BEGIN Extract

JackJohnston wrote on Tue, 12 October 2004 03:24 |
I was originally confused by Nyquest theory because it's natural to assume that if the frequency of a sample can be represented, meaning that the actual frequency of the sound is maintained, then the sampled sound must sound the same as the original. Which, of course, is not necessarily the case.
My questions would be:
How many samples are used to represent a 20K Hz frequency sound at 44.1 Khz sample rate?
Does that number of samples accurately describe all of the characteristics of that 20K Hz sound in its original continues form?
Does it seem likely that in a good listening environment, most people could hear the difference?
Thanks,
Jack Johnston jackjohnston99@hotmail.com
|
Hello JJ
You said:
I was originally confused by Nyquest theory because it's natural to assume that if the frequency of a sample can be represented, meaning that the actual frequency of the sound is maintained, then the sampled sound must sound the same as the original. Which, of course, is not necessarily the case.
Well, it is not the same, but is half way to being there. The difference between the sampled (digitized) waveform and the original one (the analog) is very well defined, and it has one nice characteristic to it: The difference is in fact all made of high frequency energy. In other words, the part of the energy that makes up the signal is under Nyquist (0-22.05KHz for 44.1KHz sampling) and the error signal (the difference between the analog and it’s sampled representation) resides above Nyquist (22.05KHz to 44.1KHz).
So that sampled wave (just binary numbers) is converted to “voltage steps” at say 44.1KHz. We are now in hardware world. We run the voltage steps through an analog filter which removes the high frequencies which is the difference between the original analog and the sampled wave. Did we say “remove the difference”? I guess we did. So with no difference we end up with the original.
The confusion is often due to the difference between two statements:
1. “The sampled wave contains all the information”
2. “The sampled wave is all the information”.
1. Is the correct one.

END Extract
BEGIN Material shown

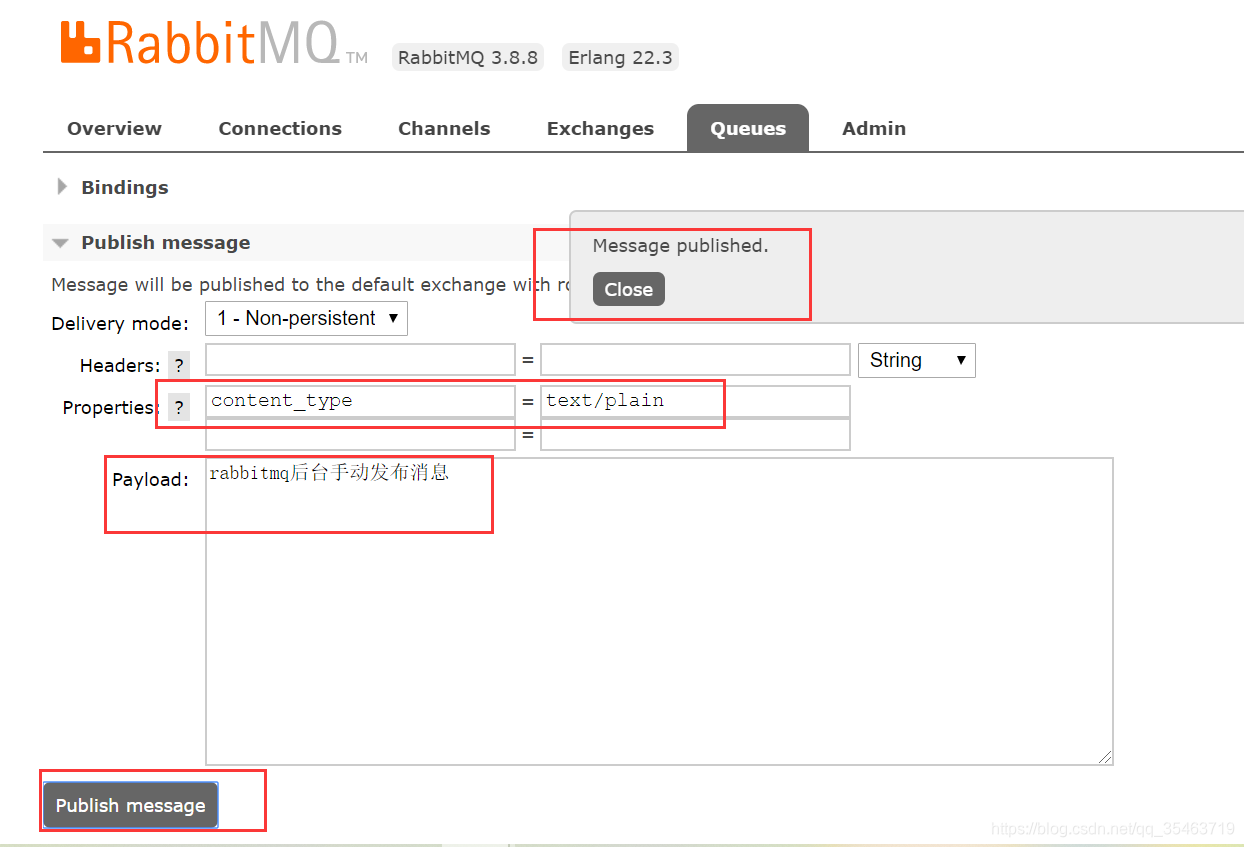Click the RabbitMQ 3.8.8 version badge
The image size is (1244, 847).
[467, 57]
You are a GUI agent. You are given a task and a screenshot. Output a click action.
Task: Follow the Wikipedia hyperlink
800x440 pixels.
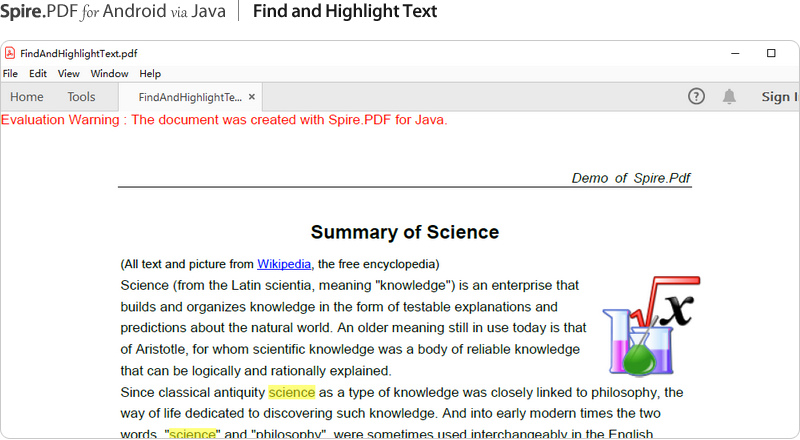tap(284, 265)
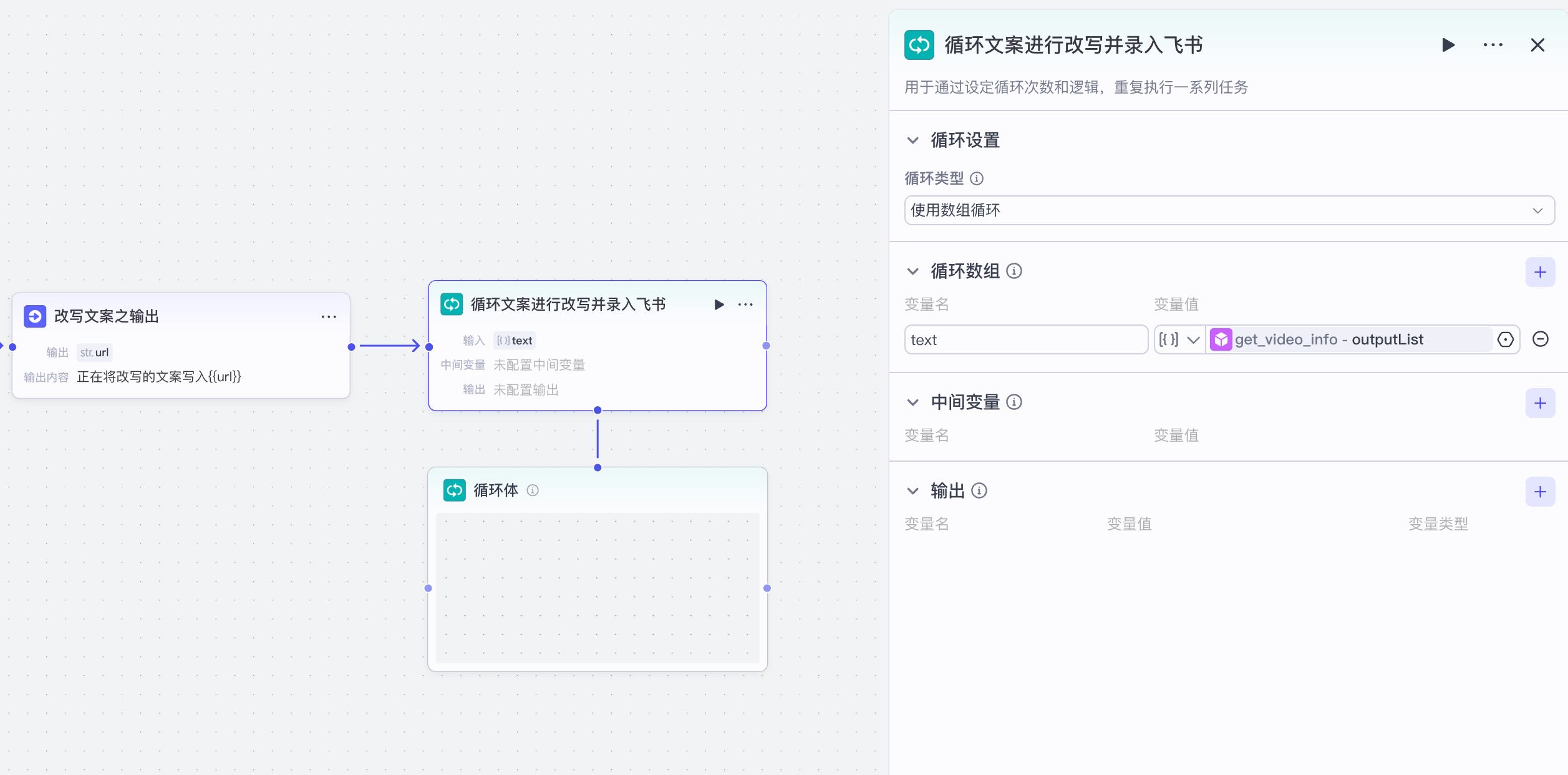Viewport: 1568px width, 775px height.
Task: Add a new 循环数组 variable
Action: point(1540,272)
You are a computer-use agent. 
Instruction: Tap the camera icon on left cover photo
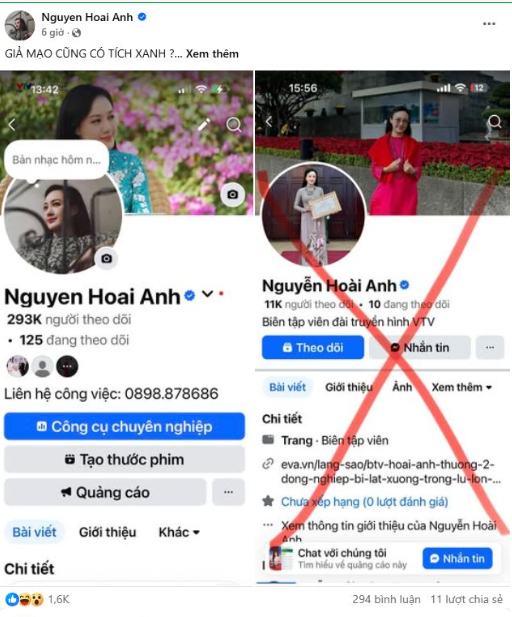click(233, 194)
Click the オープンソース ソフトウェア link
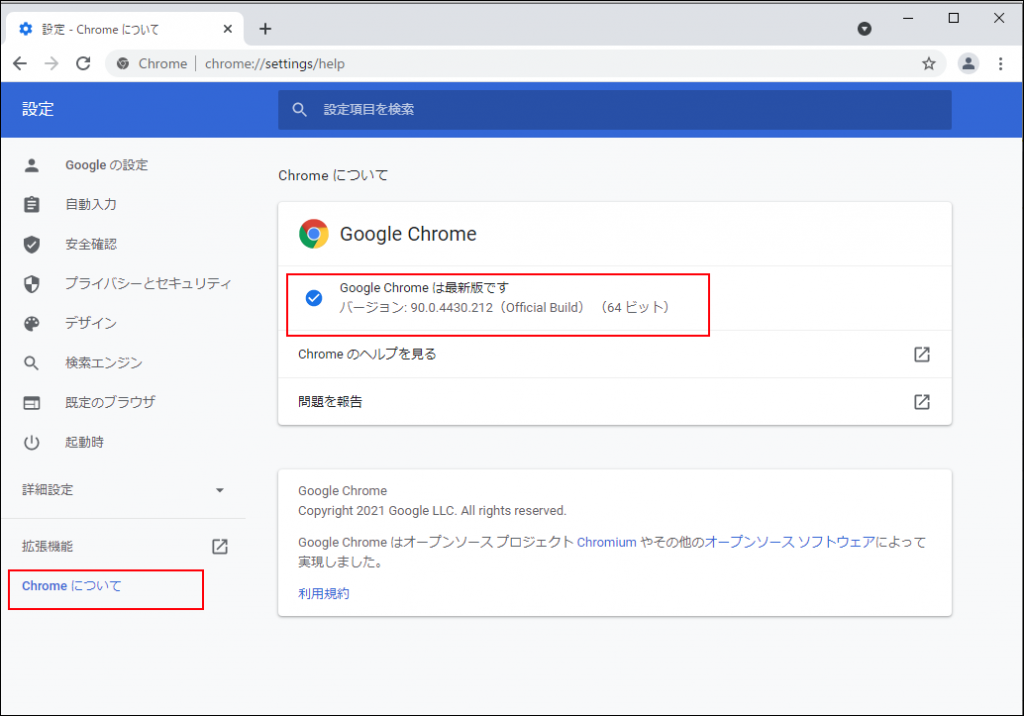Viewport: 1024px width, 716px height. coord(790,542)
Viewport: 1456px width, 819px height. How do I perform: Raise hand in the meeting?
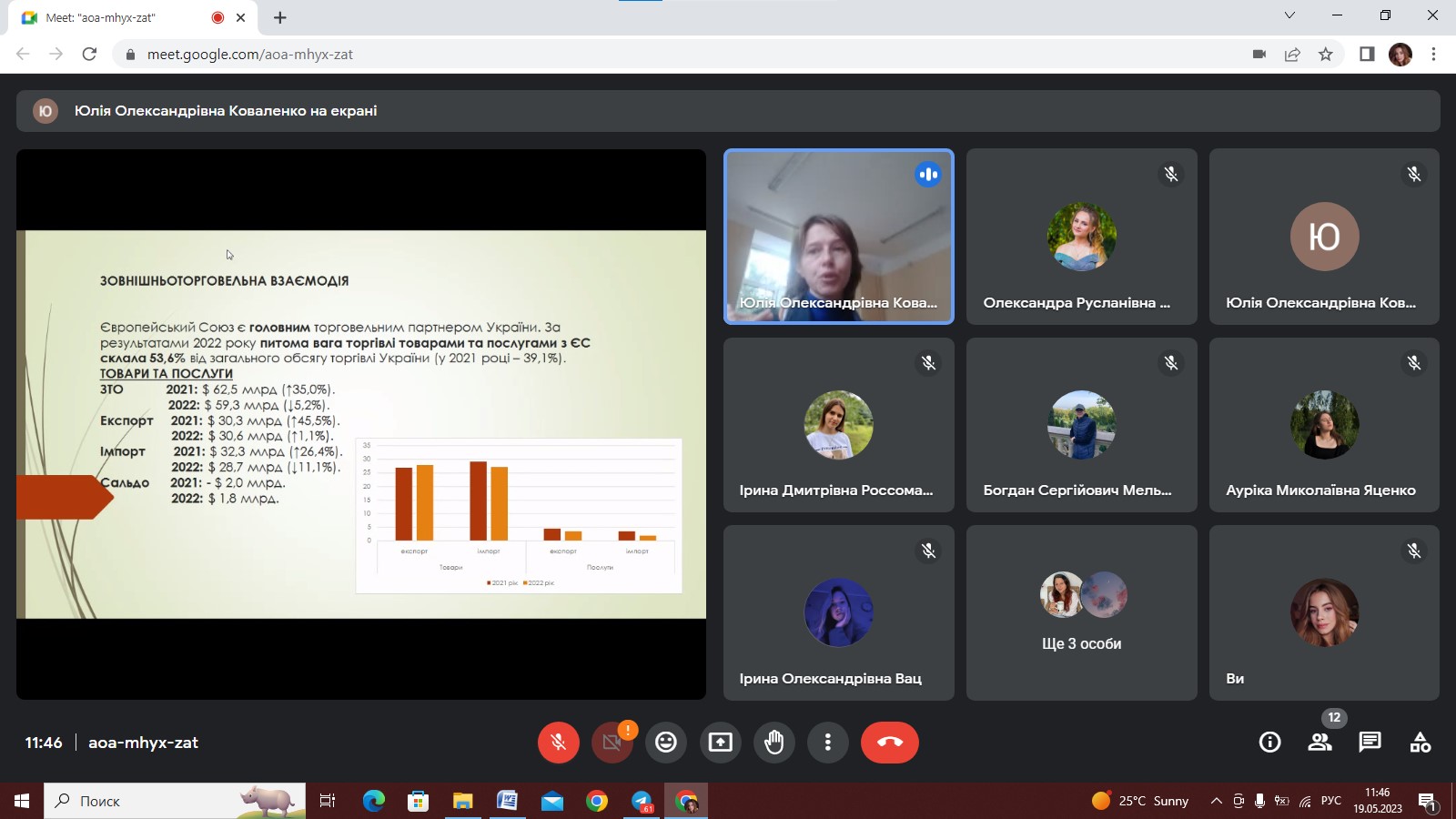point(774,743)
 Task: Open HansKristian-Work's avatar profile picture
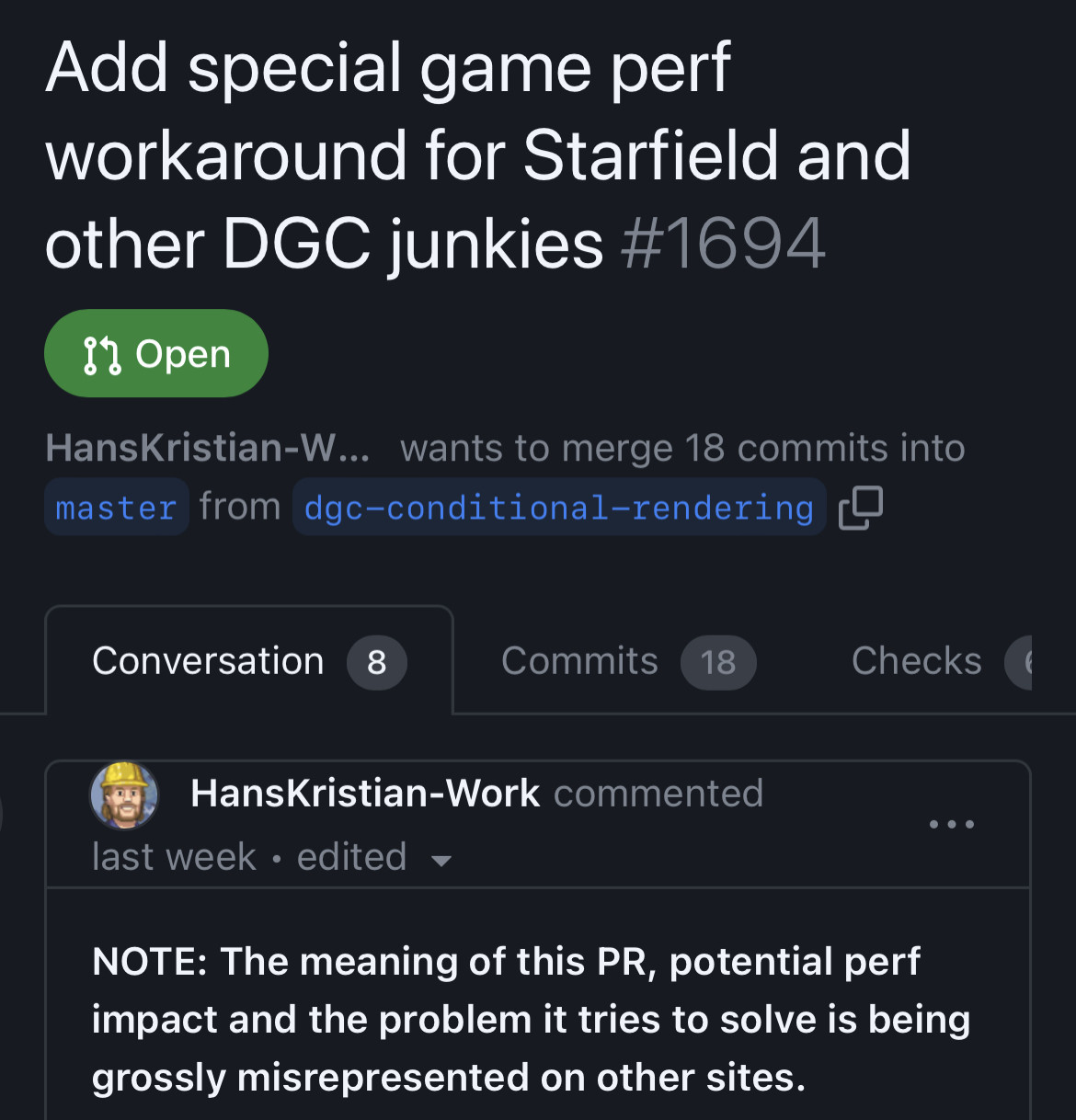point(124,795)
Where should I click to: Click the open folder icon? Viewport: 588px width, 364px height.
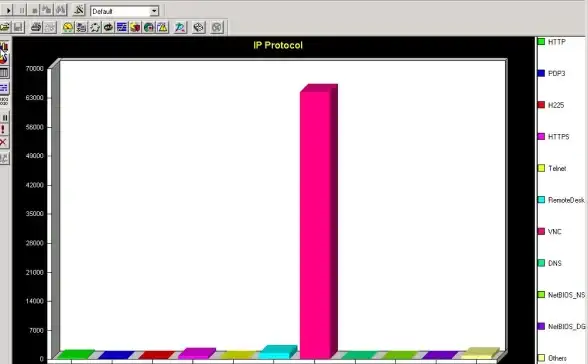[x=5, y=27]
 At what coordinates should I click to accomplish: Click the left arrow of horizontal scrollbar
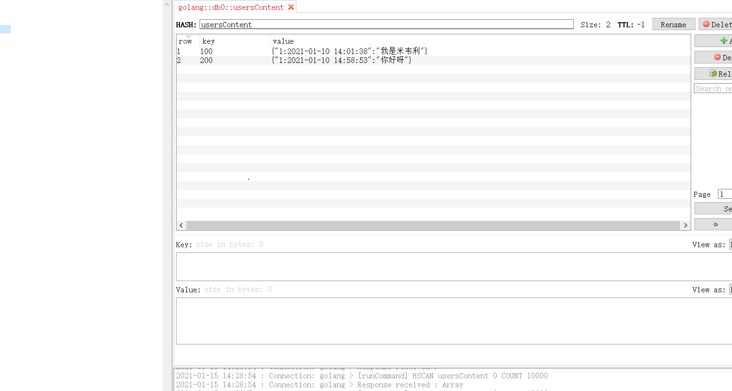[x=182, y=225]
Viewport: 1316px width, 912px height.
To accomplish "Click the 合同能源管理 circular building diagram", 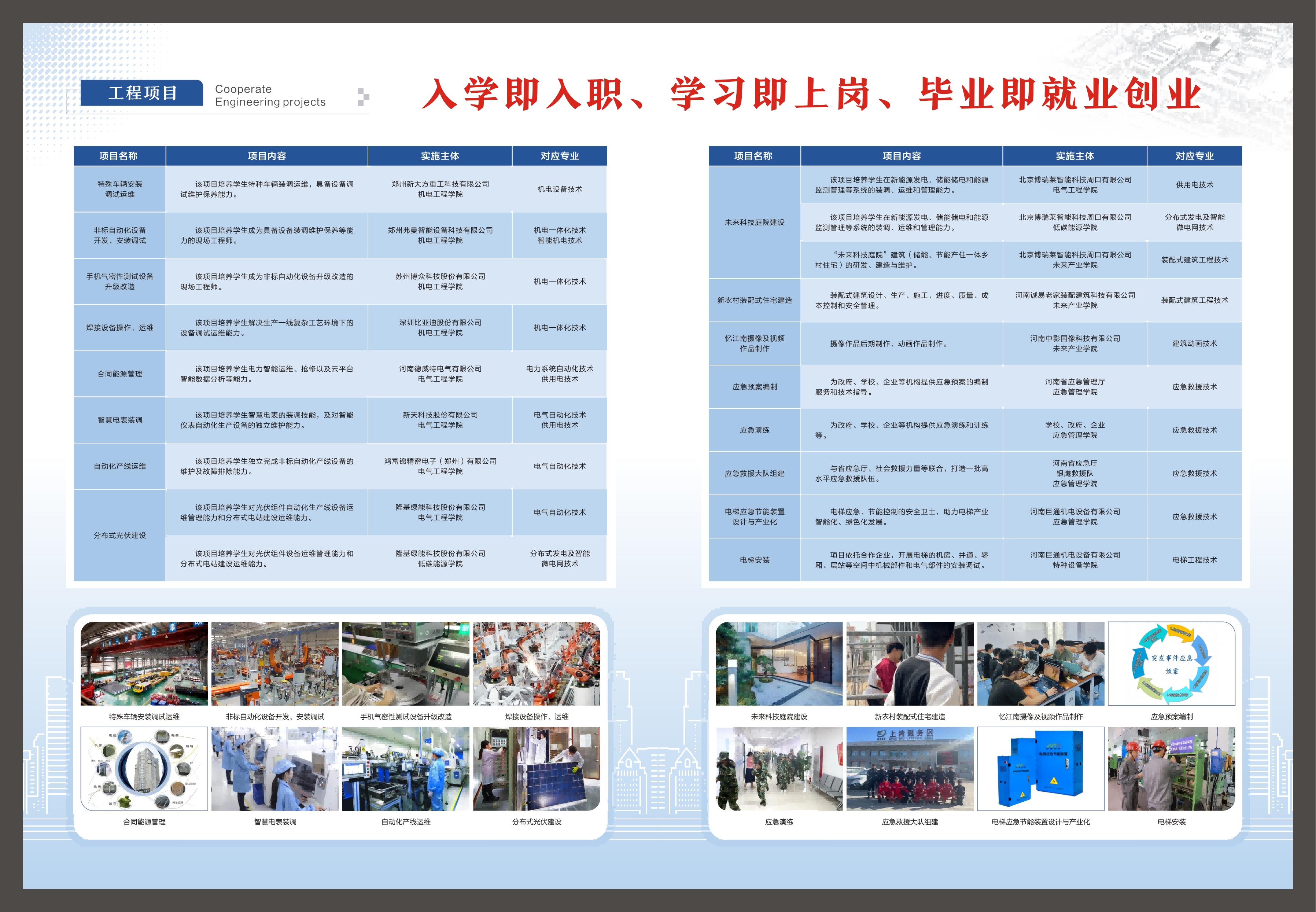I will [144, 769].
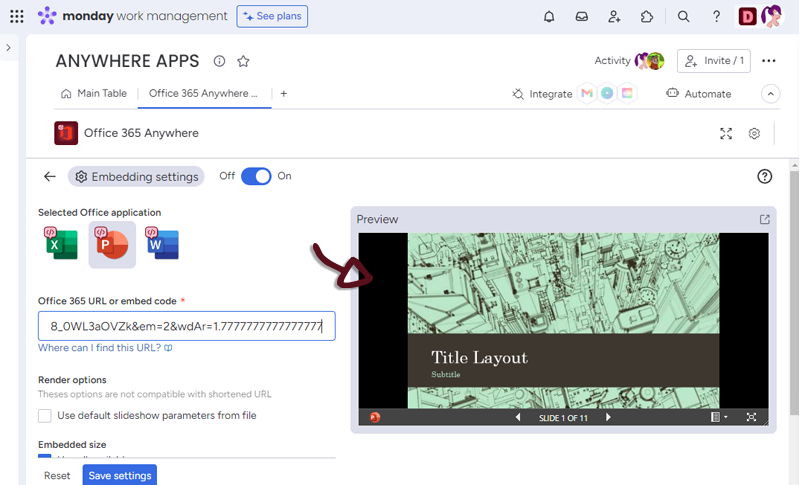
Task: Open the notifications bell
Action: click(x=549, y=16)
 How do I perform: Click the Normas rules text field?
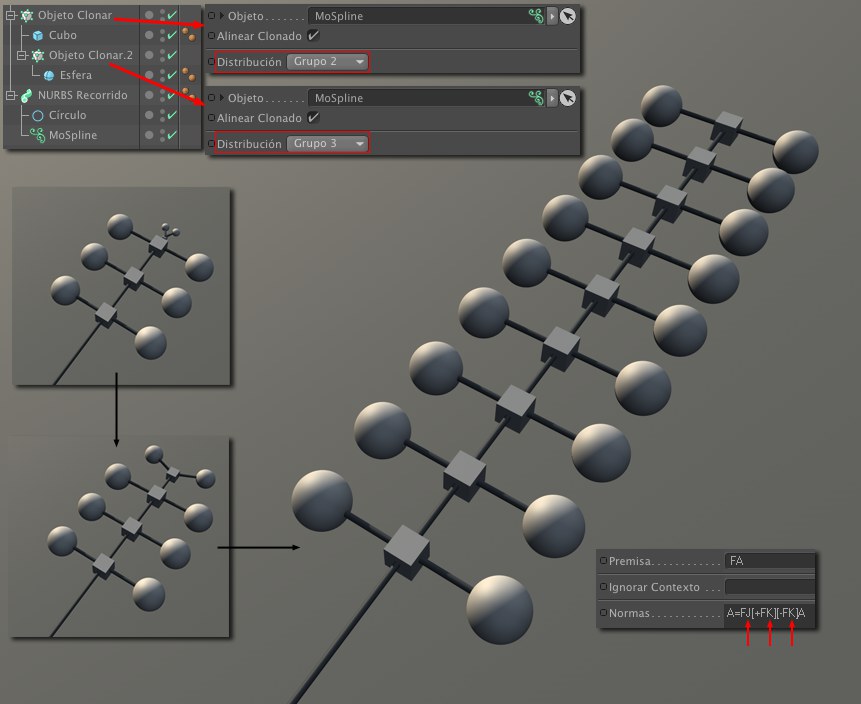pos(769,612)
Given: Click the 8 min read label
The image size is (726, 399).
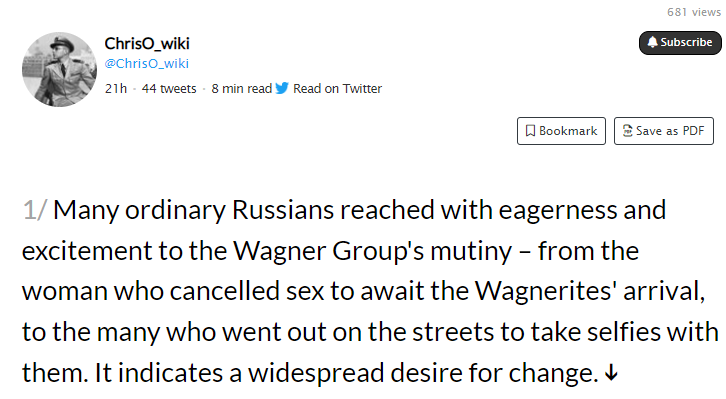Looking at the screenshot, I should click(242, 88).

END Material shown

Continue the forum discussion of Nyquist sampling from where it stops.

• **Response below**:
2. Is missing something (a filter)
How many samples are used to represent a 20K Hz frequency sound at 44.1 Khz sample rate?
Infinity. I see what you are getting at. Well, if we agree on some performance goal, we can figure it out. I did not analize it to be able to answer you with numbers (so and so many samples for such and such maximum deviation). It is a day’s work, and I am busy (maybe after the AES).
But I was wondering myself about the “startup” of a DA. Well if you have an anti imaging filter (analog low pass filter, after the DA, passing audio and blocking energy above Nyqusit), and you apply 1 sec of digital black, you will be doing fine. But that takes 44100 samples. If you are after, say .001% maximum deviation, I bet it takes fewer samples…
Your question might interest a lot of people, from data compression, to ear research, wavelets and more. It is not an issue as far as making converters. From a practical standpoint, for converters, the data is an on going steady flow – “it just goes for ever”. Technically speaking, 1 second is a long time, It is pretty close to “forever”.
Does that number of samples accurately describe all of the characteristics of that 20K Hz sound in its original continues form?
Well, the number of samples is half the story. You also need the value of each sample (think of it as an XY plot). And with that information one can plot a “stair case” like plot” - a waveform which is a filtered away from being a duplicate of the original.
Does it seem likely that in a good listening environment, most people could hear the difference?
I do not know all the answers. I know very little about the ear brain behavior. But once I get some answers from you we can proceed. For example:
120dB dynamic range is very good for the ear brain combination
0-20KHz audio frequency range (or 0-30KHz or to 40KHz…).
With such information, my job is well defined. I can now concentrate on “waveform in” is the same as “waveform out”. Personally, my job is mostly around “electrical wave in” and “electrical wave out”. Microphone people are about “air motion in” "electrical wave out”. Speaker people do the opposite. Are there any obstacles between “picking the musical air vibrations at the performance space” and “regenerating the same into you ears”? Of course. There is the whole list (starting with room acoustics…)
If I can restrict the answer to your question to from “vibration of a mic membrane” to “vibration of speaker cone”, I would say that the idea is to make the difference very small. We hardware people make the difference small until the ear research people, tell us it is small enough.
In theory, if we respect Nyquist rule, and go for enough bits, there is no difference within the specified boundaries of the agreed bandwidth and dynamic range.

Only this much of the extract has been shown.